> Stored data:
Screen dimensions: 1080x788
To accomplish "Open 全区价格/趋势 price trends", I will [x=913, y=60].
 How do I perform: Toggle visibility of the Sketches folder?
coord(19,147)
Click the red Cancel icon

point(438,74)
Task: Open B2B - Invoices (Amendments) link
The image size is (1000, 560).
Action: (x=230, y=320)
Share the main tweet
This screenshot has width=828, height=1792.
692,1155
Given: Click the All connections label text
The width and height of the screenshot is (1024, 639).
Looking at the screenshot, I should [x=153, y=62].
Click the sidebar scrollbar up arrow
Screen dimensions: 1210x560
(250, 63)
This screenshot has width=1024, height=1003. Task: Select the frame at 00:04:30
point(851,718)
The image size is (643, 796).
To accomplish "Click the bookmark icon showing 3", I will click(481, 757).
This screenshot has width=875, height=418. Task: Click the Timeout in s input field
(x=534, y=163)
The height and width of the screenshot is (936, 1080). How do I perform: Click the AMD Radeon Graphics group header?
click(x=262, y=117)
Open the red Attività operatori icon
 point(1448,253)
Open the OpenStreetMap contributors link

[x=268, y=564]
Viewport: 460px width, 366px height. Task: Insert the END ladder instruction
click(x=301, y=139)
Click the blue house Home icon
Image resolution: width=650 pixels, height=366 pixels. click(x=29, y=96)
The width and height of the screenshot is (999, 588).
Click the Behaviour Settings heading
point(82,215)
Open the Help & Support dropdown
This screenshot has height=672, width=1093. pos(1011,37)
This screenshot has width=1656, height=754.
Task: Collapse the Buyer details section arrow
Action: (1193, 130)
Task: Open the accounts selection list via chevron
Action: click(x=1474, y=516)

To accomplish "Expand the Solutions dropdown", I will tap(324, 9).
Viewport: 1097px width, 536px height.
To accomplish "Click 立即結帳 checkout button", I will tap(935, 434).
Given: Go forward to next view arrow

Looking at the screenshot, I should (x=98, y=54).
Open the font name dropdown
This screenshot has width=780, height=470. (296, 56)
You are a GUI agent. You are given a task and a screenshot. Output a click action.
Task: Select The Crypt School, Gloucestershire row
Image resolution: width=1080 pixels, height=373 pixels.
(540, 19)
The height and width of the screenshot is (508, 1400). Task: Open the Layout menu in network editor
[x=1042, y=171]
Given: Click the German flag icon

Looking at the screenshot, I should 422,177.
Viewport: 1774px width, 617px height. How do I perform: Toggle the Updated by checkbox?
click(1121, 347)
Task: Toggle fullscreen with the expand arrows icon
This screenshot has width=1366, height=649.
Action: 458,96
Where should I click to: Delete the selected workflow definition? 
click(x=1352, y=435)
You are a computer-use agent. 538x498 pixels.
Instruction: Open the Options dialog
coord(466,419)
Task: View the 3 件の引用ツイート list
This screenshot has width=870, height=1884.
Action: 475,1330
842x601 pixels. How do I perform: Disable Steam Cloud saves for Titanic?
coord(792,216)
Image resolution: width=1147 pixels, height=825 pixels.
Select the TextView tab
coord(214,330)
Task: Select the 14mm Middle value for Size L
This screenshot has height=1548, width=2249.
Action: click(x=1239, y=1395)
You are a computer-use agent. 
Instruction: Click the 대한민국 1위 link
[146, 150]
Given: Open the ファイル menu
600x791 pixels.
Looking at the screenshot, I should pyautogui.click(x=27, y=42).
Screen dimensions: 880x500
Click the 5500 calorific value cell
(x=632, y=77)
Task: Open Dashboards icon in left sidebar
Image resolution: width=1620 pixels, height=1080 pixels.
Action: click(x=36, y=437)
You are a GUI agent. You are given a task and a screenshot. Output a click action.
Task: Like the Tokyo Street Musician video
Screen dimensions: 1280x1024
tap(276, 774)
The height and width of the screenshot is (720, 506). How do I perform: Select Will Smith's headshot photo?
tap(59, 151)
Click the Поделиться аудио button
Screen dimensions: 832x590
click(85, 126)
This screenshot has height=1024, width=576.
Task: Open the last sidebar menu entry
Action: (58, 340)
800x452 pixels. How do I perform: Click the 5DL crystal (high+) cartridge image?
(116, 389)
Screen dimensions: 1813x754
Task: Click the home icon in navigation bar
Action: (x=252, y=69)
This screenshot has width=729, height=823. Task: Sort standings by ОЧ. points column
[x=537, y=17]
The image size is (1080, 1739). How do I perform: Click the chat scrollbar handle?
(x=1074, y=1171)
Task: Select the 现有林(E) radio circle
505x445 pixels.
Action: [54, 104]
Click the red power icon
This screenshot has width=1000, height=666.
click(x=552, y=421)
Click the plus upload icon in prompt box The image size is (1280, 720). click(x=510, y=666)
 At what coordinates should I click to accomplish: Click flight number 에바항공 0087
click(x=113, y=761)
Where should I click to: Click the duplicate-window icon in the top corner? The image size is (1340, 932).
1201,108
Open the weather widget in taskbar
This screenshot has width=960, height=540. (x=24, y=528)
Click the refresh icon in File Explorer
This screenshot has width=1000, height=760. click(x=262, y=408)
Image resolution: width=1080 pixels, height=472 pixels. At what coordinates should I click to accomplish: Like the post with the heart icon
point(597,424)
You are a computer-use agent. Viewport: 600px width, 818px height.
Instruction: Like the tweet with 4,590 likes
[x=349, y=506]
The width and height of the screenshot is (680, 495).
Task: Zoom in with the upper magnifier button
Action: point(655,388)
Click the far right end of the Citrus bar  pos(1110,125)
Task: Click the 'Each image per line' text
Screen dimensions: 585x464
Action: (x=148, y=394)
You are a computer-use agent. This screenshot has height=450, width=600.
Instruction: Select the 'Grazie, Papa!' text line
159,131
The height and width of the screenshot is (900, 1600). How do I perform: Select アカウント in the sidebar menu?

> Task directions: Starting at the line above that holds "Click the refresh icon in File Explorer" and ending at the line that holds "You are a computer-use agent. Viewport: 600px", transcribe each line exactly and include no other lines.

> Exercise output:
Click the refresh icon in File Explorer
This screenshot has width=1000, height=760. click(x=262, y=408)
Image resolution: width=1080 pixels, height=472 pixels. At what coordinates should I click to accomplish: Like the post with the heart icon
point(597,424)
You are a computer-use agent. Viewport: 600px width, 818px height.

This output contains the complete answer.